> TASK INSTRUCTIONS:
Would you repeat every line below exactly, please?

> SOURCE MATERIAL:

-.-.-

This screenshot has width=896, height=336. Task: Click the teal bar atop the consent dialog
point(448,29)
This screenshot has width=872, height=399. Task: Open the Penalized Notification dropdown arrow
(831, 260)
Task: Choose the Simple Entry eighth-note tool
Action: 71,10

-.-.-

> COMPLETED EXERCISE:
This screenshot has width=896, height=336. Task: Click the teal bar atop the consent dialog
point(448,29)
This screenshot has width=872, height=399. Task: Open the Penalized Notification dropdown arrow
(831, 260)
Task: Choose the Simple Entry eighth-note tool
Action: 71,10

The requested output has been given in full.